Dead Aid caused a sensation in Great Britain. Here was a young,


successful, educated African woman trespassing in a world dominated by
middle-aged white men. Economist like William Easterley and Jeffrey
Sachs. Rock stars like Bono and Bob Geldof. What's more: she was
arguing for pulling the plug on development aid.

"The danger is that this book will get more attention than it deserves,"
wrote The Guardian. "Her proposal to phase out aid in five years is
disastrously irresponsible: it would lead to the closure of thousands of
schools and clinics across Africa, and an end to the HIV antiretroviral,
malaria and TB programmes, along with emergency food supplies, on
which millions of lives depend.

In The Independent , Paul Collier, a


renowned development expert and
Moyo's former mentor, wrote that
"Moyo is to development aid what
Ayaan Hirsi Ali is to Islam," a reference
to the Dutch-Somali politician whose
critique of Islam has forced her into
hiding. Like Hirsi Ali, she is criticizing
the system from the inside.

Moyo is unfazed by the criticism. "I


don't see why Bono should be the one
to determine Africa's economic policy," she says during a hurried fried
squid lunch in Oxford. She is due at a reading shortly, and later tonight
she is a guest on Newsnight, the popular BBC current affairs programme,
together with Nobel Prize winner Muhammad Yunus, the Bangladeshi who
developed the concept of microcredit.

She speaks fast, without pausing for breath. "I am fairly aggressive," she
admits. Asked about her age, she offers instead that the average life
expectancy in her country of birth is between 36 and 37. "I have passed
that particular milestone."

If most people have focused on the first half of her book, Moyo herself
thinks the really explosive material is in the second half. There she offers
African government a series of tools to balance their budgets without the
need for development aid: issue government bonds; attract foreign
investment; boost exports by concentrating on emerging markets like
India or China; put remittance, the money sent home by Africans living
abroad, to good use... "It's not rocket science," she says. "Other countries
have done it with success."

Your verdict about development aid is pretty harsh.

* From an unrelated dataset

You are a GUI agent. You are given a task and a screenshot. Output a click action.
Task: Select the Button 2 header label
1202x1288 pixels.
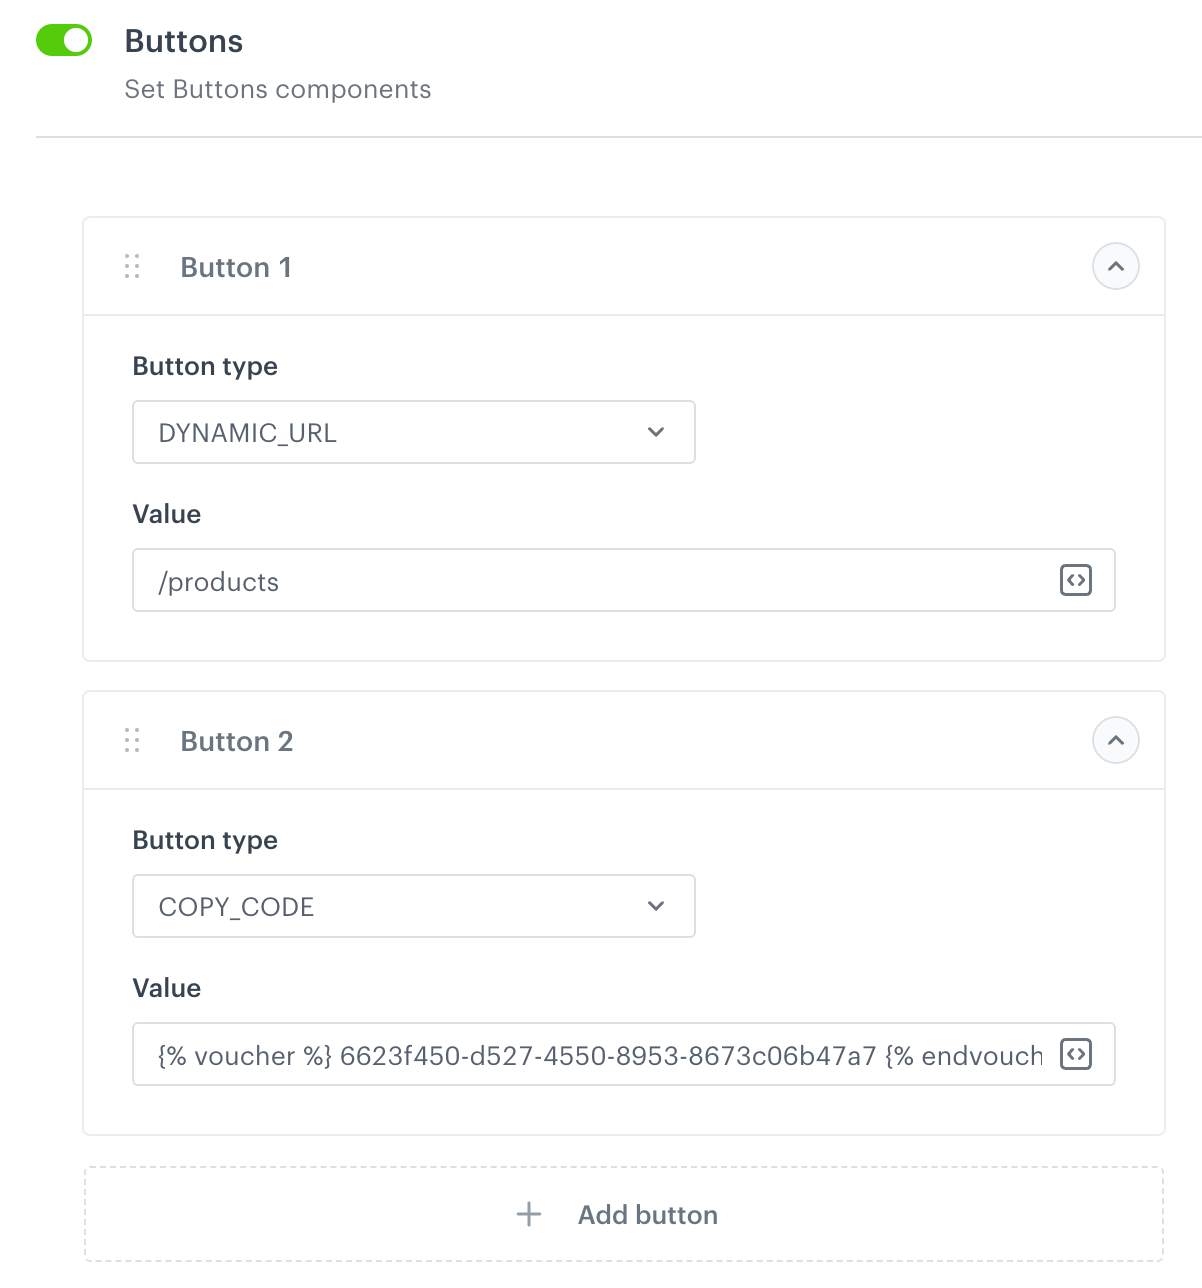click(x=236, y=741)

Moyo: "I'm really not saying anything new. In fact, I'm plagiarising. I
quote other people's research. As early as the sixties, Peter Bauer, the
development economist, was describing development aid as 'a tax on poor
people in rich countries that benefits rich people in poor countries'. He was
ignored. In the world of development aid it is not a secret that it just
doesn't work. But aid organisations and celebrities like Bob Geldof are
keeping the myth alive. My own family suffers the consequences of
development aid every day."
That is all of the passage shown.